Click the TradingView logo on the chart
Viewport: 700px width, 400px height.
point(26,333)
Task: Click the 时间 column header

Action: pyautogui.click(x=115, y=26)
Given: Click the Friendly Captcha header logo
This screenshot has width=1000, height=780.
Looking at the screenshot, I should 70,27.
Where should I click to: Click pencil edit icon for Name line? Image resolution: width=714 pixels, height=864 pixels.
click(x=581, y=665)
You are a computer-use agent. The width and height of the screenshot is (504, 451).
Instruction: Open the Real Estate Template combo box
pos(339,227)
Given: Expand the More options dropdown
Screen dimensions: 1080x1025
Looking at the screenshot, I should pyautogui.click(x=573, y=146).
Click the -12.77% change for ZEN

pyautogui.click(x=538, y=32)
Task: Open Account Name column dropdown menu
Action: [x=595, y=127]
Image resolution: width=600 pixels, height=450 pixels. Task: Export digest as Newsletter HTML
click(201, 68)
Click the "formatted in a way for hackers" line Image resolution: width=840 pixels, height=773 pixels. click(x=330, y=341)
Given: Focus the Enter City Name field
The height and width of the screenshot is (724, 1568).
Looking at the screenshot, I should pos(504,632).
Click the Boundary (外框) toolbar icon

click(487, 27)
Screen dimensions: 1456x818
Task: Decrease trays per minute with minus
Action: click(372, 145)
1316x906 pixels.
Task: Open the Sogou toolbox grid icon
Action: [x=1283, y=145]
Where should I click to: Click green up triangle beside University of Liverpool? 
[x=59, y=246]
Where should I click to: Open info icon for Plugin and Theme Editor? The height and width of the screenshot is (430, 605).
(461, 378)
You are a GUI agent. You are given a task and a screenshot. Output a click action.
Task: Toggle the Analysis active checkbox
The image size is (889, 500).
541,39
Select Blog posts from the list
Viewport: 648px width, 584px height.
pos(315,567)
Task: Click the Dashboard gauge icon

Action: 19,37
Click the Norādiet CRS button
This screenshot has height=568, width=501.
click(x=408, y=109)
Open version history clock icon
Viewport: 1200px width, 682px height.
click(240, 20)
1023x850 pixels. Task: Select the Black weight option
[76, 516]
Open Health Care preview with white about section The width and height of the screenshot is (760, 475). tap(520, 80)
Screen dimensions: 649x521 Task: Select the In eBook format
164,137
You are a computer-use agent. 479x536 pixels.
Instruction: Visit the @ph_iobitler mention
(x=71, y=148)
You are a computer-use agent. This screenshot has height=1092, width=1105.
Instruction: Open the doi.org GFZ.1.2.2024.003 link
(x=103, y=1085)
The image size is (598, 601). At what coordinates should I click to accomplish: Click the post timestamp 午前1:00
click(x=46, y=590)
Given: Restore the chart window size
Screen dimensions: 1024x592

**The exercise**
Please render the part of the records that opens with the line containing "Given: Click the Friendly Captcha header logo" and closes with the line containing "click(x=581, y=665)" as a Markdown table with the columns Row and Line, giving each line's row number under Row and the line itself under Line, with any blank lines left out.

**Solution**
| Row | Line |
|---|---|
| 1 | Given: Click the Friendly Captcha header logo |
| 2 | This screenshot has width=1000, height=780. |
| 3 | Looking at the screenshot, I should 70,27. |
| 4 | Where should I click to: Click pencil edit icon for Name line? Image resolution: width=714 pixels, height=864 pixels. |
| 5 | click(x=581, y=665) |